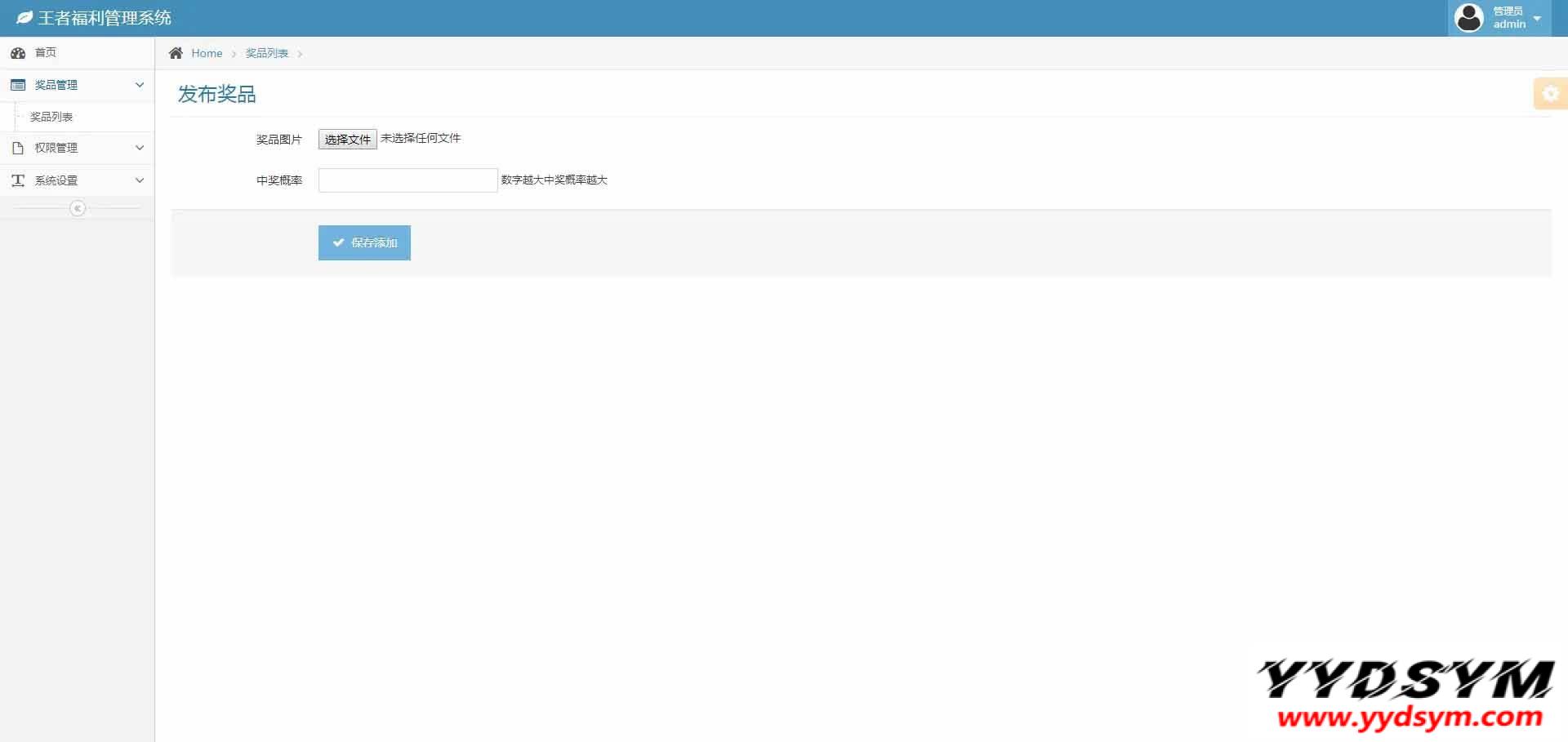Click the Home breadcrumb link
Viewport: 1568px width, 742px height.
207,53
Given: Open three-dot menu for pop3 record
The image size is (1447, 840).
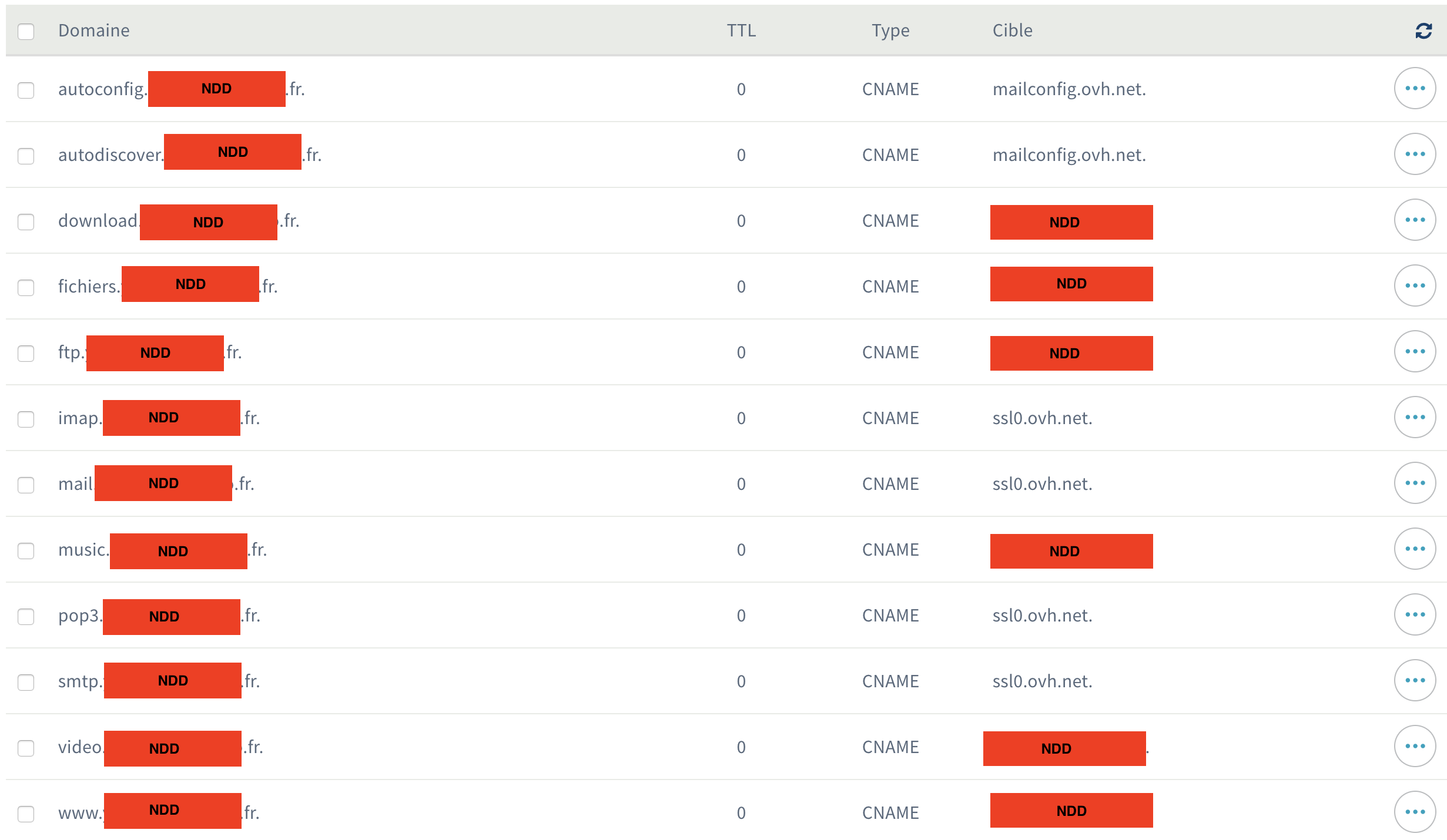Looking at the screenshot, I should [1415, 615].
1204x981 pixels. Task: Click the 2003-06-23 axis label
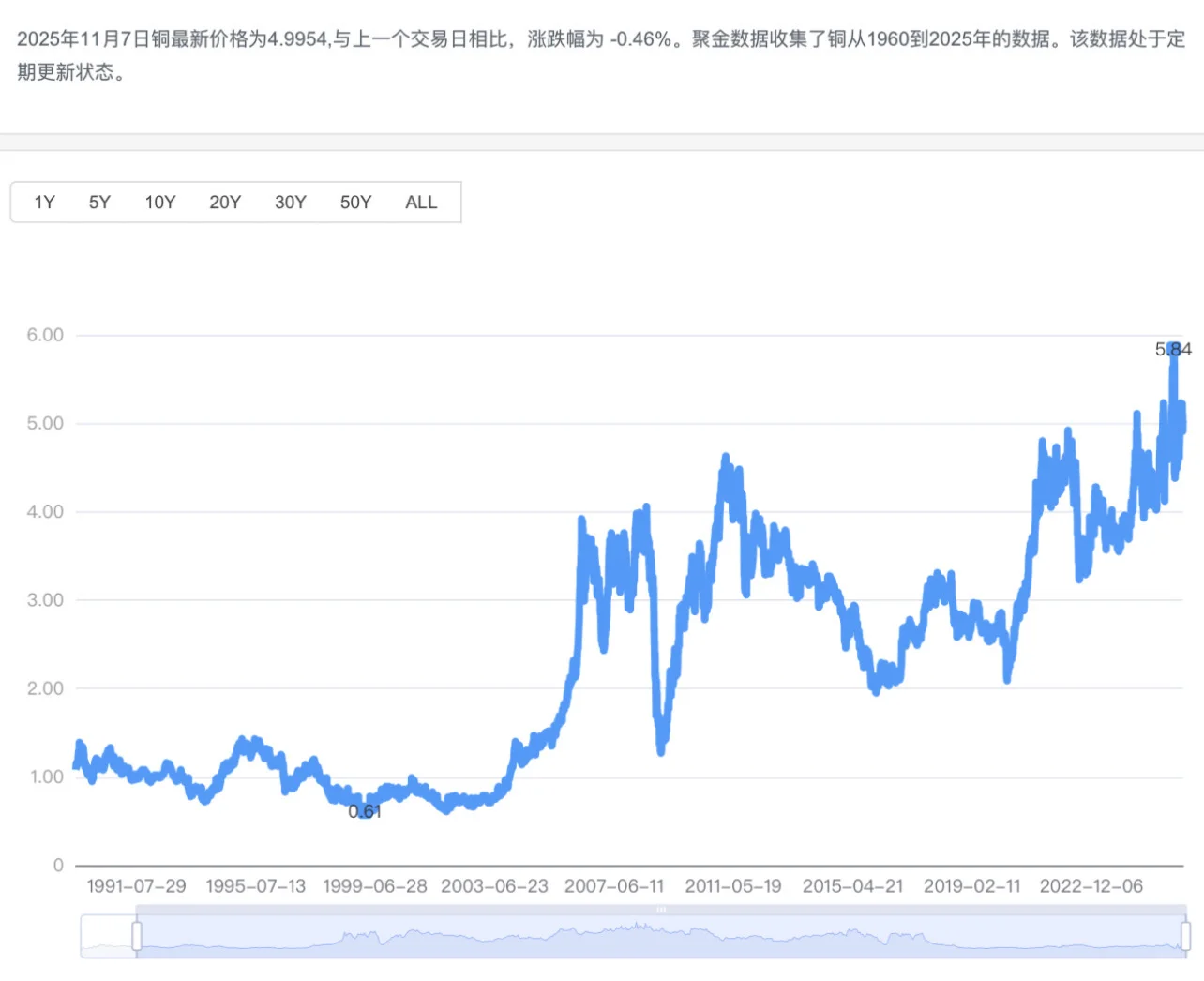(x=495, y=885)
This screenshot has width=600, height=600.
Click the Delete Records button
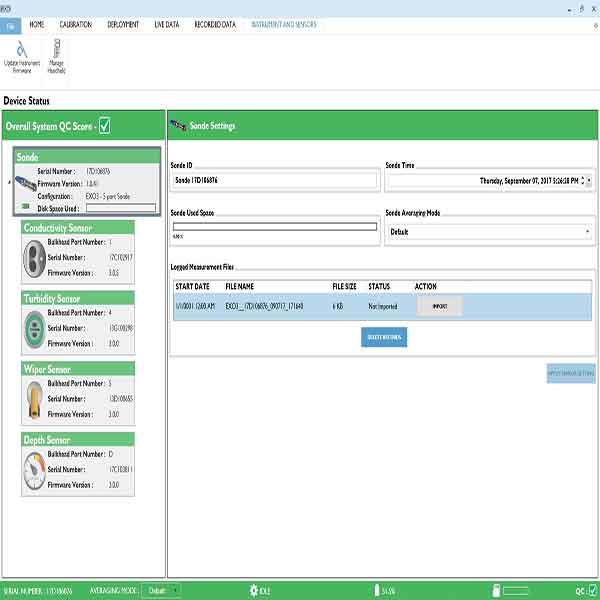click(383, 337)
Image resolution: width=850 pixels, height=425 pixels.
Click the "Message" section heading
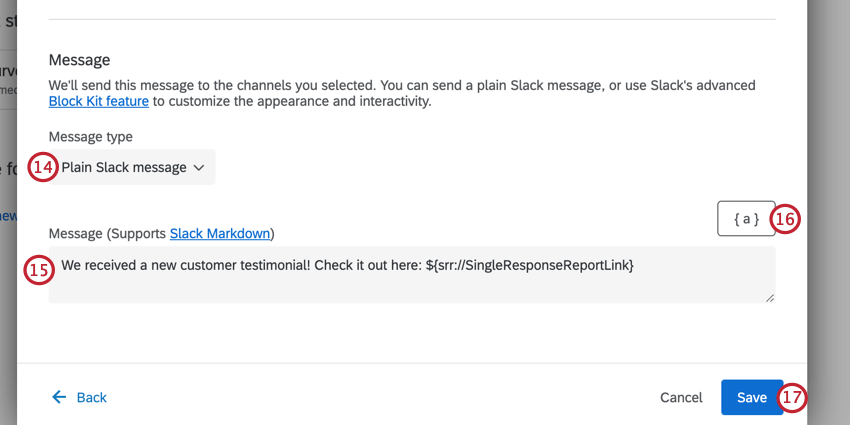pos(79,60)
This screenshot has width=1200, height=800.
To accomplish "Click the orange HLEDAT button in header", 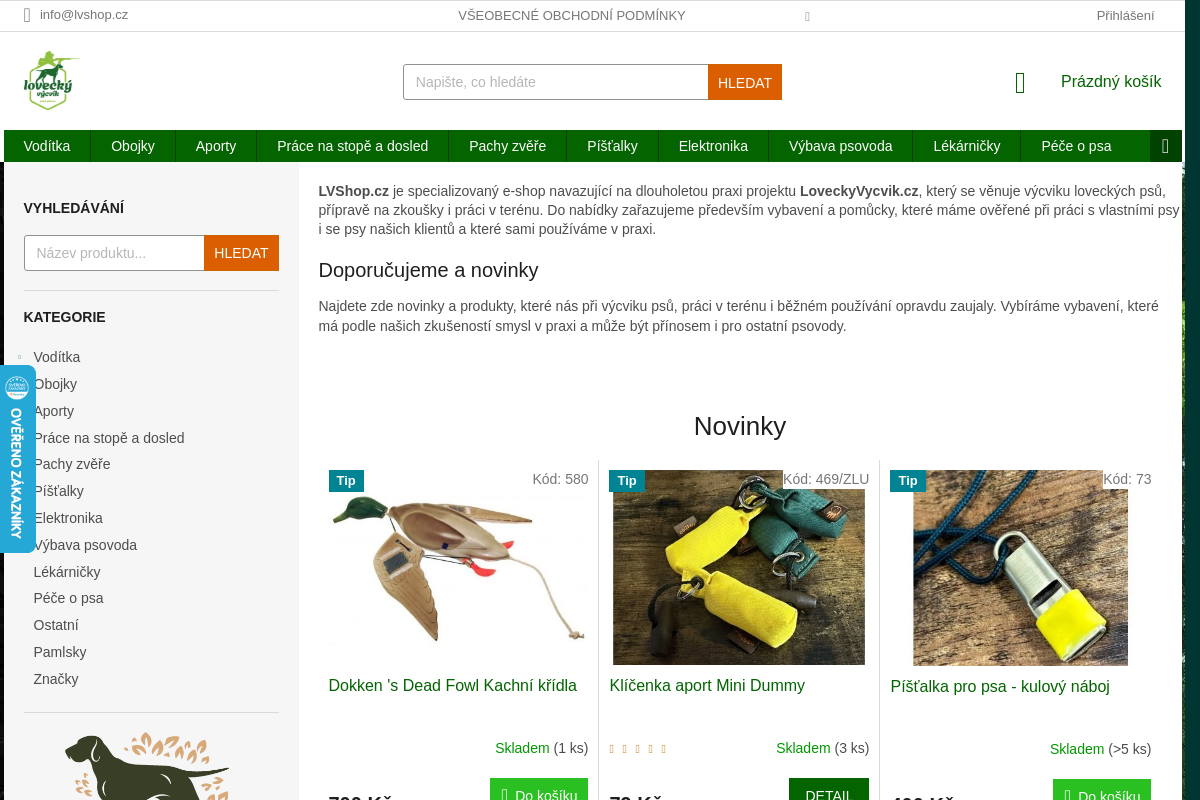I will click(x=745, y=82).
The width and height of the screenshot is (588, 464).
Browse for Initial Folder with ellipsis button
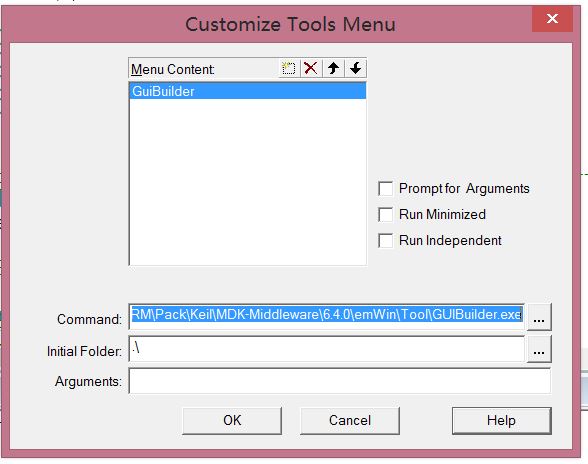pyautogui.click(x=539, y=350)
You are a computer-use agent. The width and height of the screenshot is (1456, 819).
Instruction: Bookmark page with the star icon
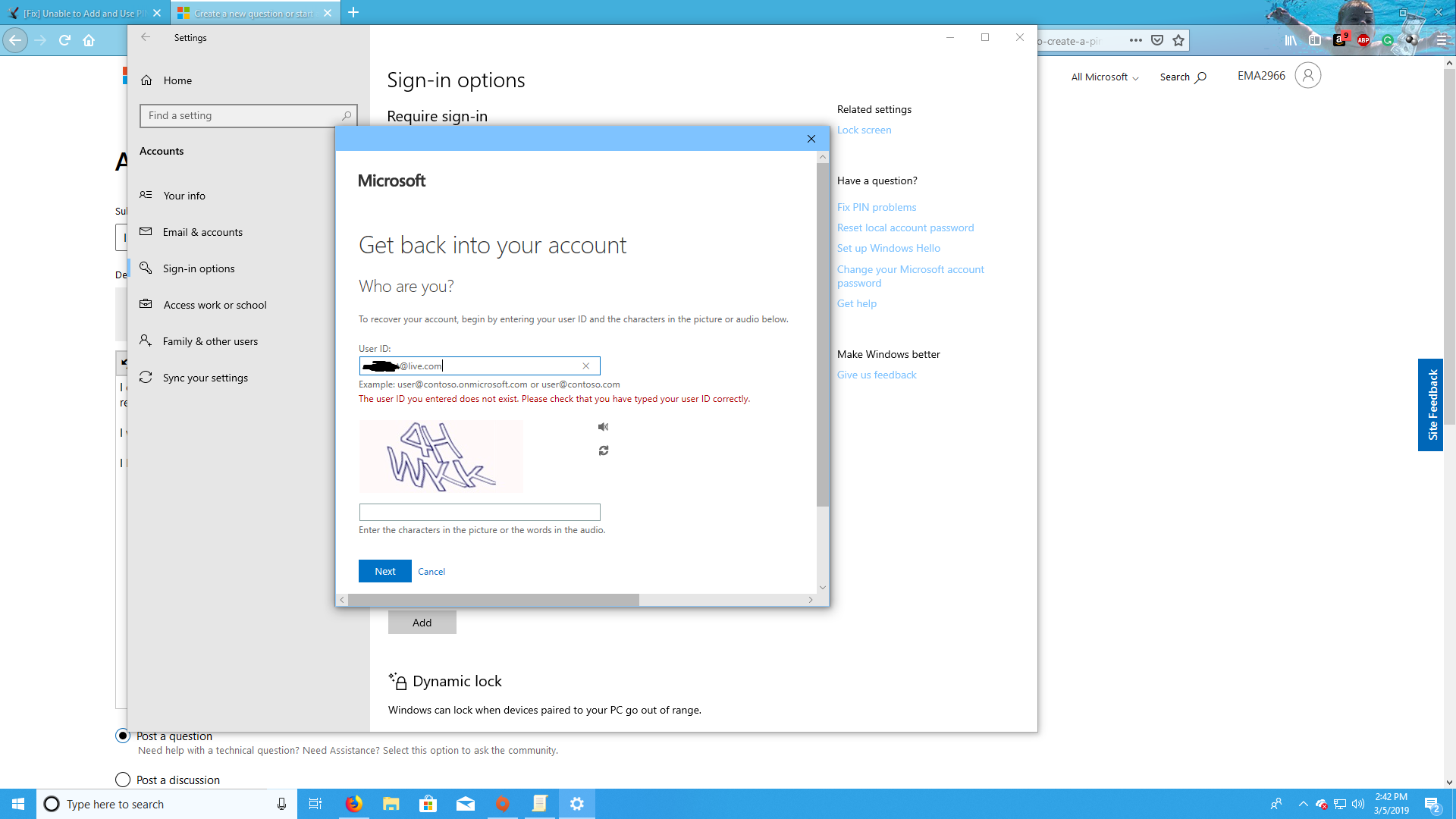click(x=1178, y=40)
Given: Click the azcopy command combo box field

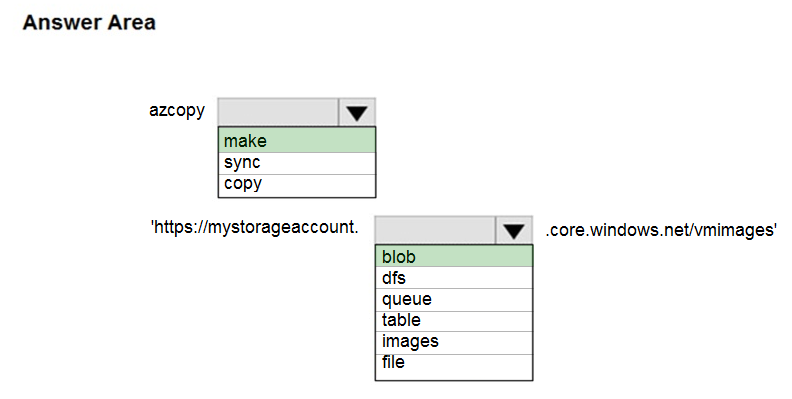Looking at the screenshot, I should (278, 112).
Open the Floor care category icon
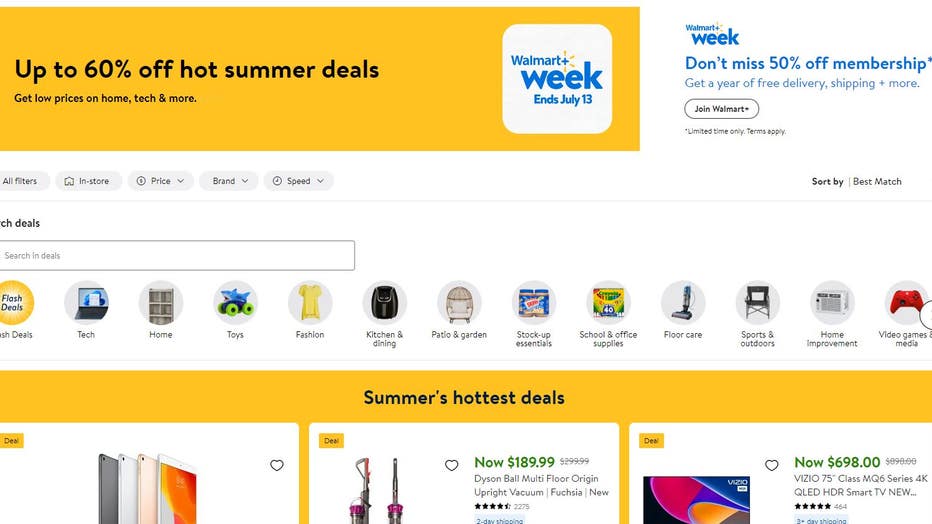The image size is (932, 524). pos(683,302)
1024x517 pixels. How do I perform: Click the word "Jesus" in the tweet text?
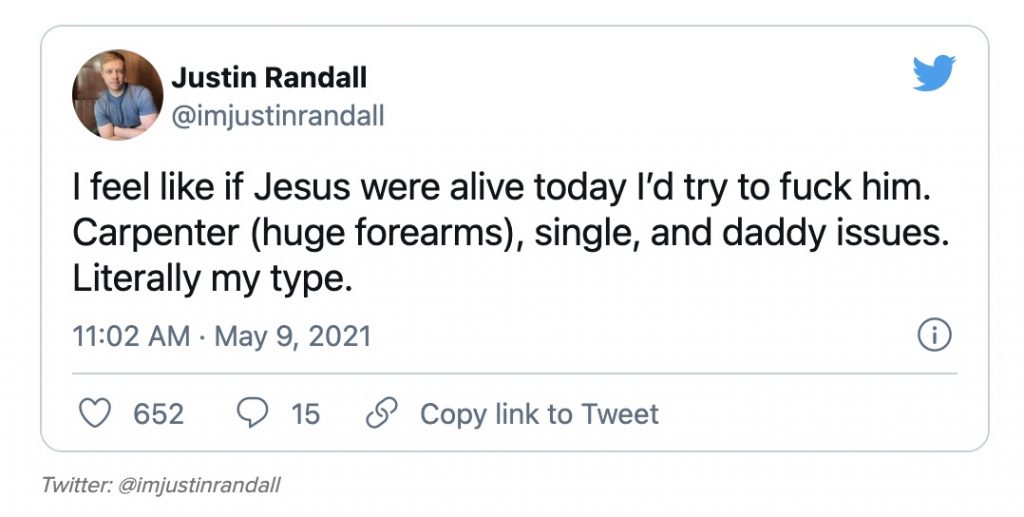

==============================

TO DO: Copy out, word for word, the stretch of the data from the line containing "Given: Click the" through the end of the data, omitting the pictures.

EXPECTED OUTPUT:
Given: Click the azcopy command combo box field

Looking at the screenshot, I should (278, 112).
Open the Floor care category icon
The image size is (932, 524). pos(683,302)
1024x517 pixels. How do I perform: Click the word "Jesus" in the tweet text?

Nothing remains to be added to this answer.